Required action 1 – Copy out the records verbatim, everything from the line containing "Locate an element on the screen. The" down to the line containing "temperature-reading: 250C is".

*** Exercise passage Section Begins ***

III. WAY FORWARD 1. GOAL 63. To witness to a radical Gospel approach by means of continual spiritual, fraternal and pastoral conversion: 1. living the PRIMACY OF GOD by contemplating what happens each day and by following Christ; 2. building up authentic communities through relationships and work in accordance with the FAMILY SPIRIT; 3. putting ourselves more decisively and significantly at the SERVICE OF the poorest of the YOUNG. 2. PROCESSES AND STEPS Like Don Bosco, in dialogue with the Lord 64. To be MYSTICS in the Spirit we need to move: 1. from a fragmented spirituality to a unifying spirituality, the result of contemplating God in Jesus Christ and in the young. 2. from an attitude where we feel we are already formed, to humbly and constantly listening to God's Word, our confreres and the young. 65. To bring about these processes we commit ourselves to: 1. Experiencing our daily Eucharist as the source of our apostolic fruitfulness and celebrating the Sacrament of reconciliation as a way of frequently setting out once more on our path to conversion. 2. Cultivating personal prayer in daily contact with the Word of God, making our daily meditation and cultivating the quality of community prayer, sharing it with the young and members of the EPC. 3. Giving a special character to the project of animation and government at all levels for the next six years, by putting God's Word at its heart. journeying together, moved by the Spirit 66. To be MYSTICS in the Spirit we need to move: 1. from a weak testimony of the evangelical counsels to a life filled with passion for following Jesus which is able to wake up the world, calling it back to a life of simplicity.

*** Exercise passage Section Ends ***
*** Record extracts Section Begins ***

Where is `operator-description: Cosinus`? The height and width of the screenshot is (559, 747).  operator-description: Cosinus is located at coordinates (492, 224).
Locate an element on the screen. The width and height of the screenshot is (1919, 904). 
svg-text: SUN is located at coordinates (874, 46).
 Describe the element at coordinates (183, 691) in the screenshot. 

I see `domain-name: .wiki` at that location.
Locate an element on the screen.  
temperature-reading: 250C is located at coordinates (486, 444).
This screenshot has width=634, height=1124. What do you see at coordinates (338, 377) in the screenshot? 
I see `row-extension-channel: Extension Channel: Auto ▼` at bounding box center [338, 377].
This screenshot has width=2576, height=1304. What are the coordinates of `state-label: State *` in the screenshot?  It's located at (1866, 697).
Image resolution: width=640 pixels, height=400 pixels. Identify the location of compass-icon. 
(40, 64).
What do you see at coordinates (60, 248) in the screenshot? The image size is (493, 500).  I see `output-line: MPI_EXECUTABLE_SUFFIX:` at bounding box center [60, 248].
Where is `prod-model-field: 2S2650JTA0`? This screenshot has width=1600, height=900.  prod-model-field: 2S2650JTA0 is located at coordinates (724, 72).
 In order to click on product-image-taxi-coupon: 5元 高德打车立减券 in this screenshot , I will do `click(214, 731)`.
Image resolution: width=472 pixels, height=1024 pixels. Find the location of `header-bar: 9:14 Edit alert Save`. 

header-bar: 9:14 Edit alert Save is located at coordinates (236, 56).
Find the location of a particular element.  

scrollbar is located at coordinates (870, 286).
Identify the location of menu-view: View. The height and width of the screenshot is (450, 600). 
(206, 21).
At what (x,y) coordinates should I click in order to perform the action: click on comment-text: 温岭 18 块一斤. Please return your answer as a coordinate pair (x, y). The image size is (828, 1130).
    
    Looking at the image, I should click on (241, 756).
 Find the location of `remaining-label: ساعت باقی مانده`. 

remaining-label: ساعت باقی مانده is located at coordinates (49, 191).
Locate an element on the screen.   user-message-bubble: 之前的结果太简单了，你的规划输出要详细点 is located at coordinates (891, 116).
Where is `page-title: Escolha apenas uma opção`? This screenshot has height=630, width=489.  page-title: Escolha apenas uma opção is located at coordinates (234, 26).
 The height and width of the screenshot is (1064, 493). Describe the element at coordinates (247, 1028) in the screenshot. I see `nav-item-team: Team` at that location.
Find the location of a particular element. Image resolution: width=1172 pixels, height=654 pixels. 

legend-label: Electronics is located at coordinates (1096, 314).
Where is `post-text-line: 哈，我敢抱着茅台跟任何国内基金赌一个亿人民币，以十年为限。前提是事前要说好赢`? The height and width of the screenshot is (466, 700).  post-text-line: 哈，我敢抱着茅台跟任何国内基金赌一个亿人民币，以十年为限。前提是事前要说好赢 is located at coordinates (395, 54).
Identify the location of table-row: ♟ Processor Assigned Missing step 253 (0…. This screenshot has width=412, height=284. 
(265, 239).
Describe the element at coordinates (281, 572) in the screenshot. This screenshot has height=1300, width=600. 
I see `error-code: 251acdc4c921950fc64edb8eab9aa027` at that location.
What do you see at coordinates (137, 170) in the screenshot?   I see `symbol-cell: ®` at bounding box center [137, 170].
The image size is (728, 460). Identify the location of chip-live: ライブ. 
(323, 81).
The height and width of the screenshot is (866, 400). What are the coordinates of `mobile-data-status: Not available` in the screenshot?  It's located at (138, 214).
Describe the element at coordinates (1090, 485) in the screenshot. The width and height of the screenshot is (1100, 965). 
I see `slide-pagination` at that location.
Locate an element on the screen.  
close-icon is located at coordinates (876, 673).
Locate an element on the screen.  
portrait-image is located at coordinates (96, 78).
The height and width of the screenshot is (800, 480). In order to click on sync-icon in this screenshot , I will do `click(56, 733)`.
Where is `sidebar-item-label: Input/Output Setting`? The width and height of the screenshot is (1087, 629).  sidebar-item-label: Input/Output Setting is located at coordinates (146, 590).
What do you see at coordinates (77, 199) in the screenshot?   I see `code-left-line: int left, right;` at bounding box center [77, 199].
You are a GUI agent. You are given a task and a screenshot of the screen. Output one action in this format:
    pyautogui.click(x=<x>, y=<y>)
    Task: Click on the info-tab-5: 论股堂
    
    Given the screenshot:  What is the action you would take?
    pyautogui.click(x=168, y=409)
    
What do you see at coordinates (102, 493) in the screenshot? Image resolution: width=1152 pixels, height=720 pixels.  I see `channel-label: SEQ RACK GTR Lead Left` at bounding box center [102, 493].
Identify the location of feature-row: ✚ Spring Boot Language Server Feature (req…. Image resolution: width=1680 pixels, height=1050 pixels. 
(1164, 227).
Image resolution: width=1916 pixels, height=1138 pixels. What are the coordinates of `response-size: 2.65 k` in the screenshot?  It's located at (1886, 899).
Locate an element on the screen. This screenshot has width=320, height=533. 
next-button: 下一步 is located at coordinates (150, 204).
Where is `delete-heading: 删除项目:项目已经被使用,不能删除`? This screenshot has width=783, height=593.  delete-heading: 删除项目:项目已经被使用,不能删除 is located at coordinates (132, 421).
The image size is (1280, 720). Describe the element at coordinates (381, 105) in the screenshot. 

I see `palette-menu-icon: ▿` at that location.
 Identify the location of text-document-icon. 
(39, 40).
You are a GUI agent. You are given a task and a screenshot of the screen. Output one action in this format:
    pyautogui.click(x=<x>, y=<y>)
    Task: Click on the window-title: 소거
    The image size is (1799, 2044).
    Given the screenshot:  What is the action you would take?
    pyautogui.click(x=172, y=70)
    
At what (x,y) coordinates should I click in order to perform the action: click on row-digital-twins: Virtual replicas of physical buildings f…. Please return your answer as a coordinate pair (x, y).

*** Record extracts Section Ends ***

Required action 2 – According to the way-forward text, what is to be put at the heart of the project of animation and government for the next six years?

Task result 1 –
Locate an element on the screen. The width and height of the screenshot is (1919, 904). 
svg-text: SUN is located at coordinates (874, 46).
 Describe the element at coordinates (183, 691) in the screenshot. 

I see `domain-name: .wiki` at that location.
Locate an element on the screen.  
temperature-reading: 250C is located at coordinates (486, 444).

Task result 2 – God's Word.